I'm a little surprised about the Slik - I had two of them at different times in the past, never subjected them to any rough treatment at all and each broke after a few years (different parts on each). The only reason I had the second one despite my problem with the first was that I inherited it from a family member.  I may just have bad luck with them because I know someone who's used the same one for about twenty years with no trouble.


----------



## thetrue (Jan 7, 2013)

I bought a pair of cheapo ones from Walmart for $13, and as cheap as they were they help a LOT walking up and down the paths at my favorite park.

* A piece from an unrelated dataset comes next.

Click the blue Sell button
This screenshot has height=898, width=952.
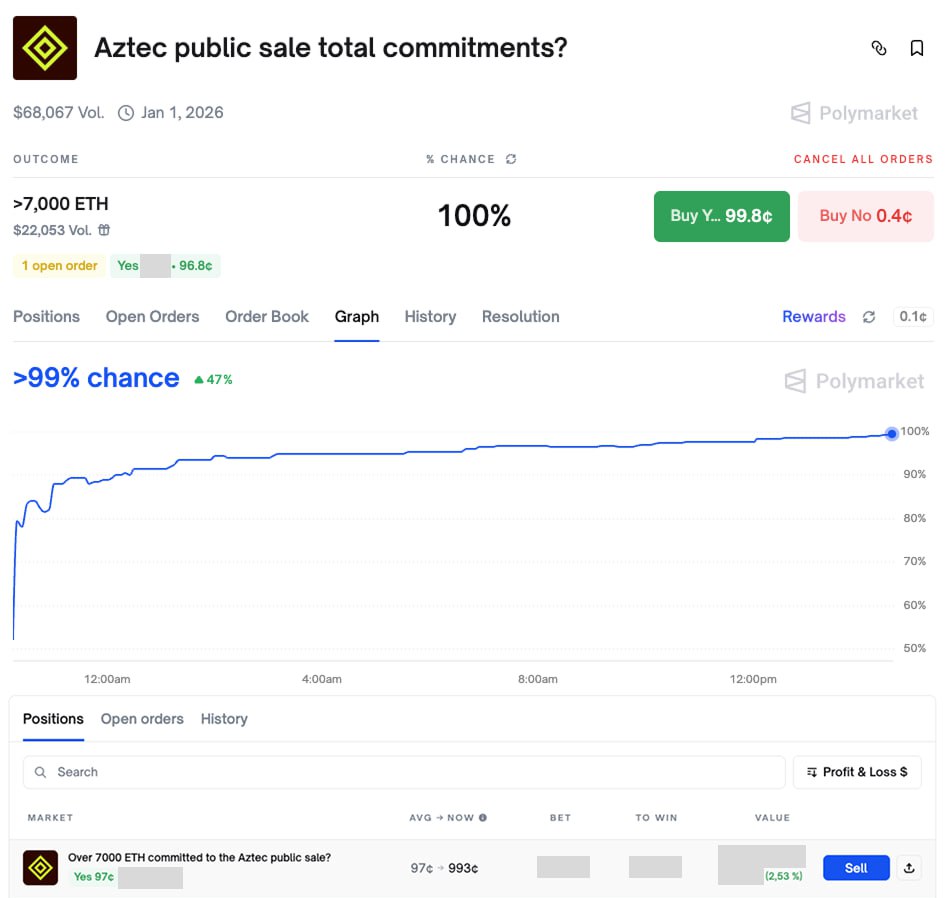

Those ones are bound to be better than the cheapies I bought!


----------



## Derrel (Jan 7, 2013)

I wonder if a Nikon devotee would have even slipped in the first place... lol...

But seriously, Steve...MAN--you are fortunate to be able to TELL this story!!!! Glad you and your gear are all okay. I'm familiar with the park...man, there are some HAIRY possible falls...you are lucky!!!


----------



## Majeed Badizadegan (Jan 7, 2013)

Now that you're in Oregon and visiting some of the beautiful places the state has to offer, just make sure you keep your footing around Thor's Well. Probably won't be getting up if you fell in here! 




Into Vortex by Majeed Badizadegan (Rotanimod), on Flickr


----------



## Steve5D (Jan 7, 2013)

Derrel said:


> I wonder if a Nikon devotee would have even slipped in the first place... lol...



True story:

As I'm walking back up the trail after shooting for a while, a guy and his two sons were walking down the path. The guy was carrying a Nikon. I cautioned him "Walk on the left!". It was, you see, the right side of the path, as you descended, that was frozen.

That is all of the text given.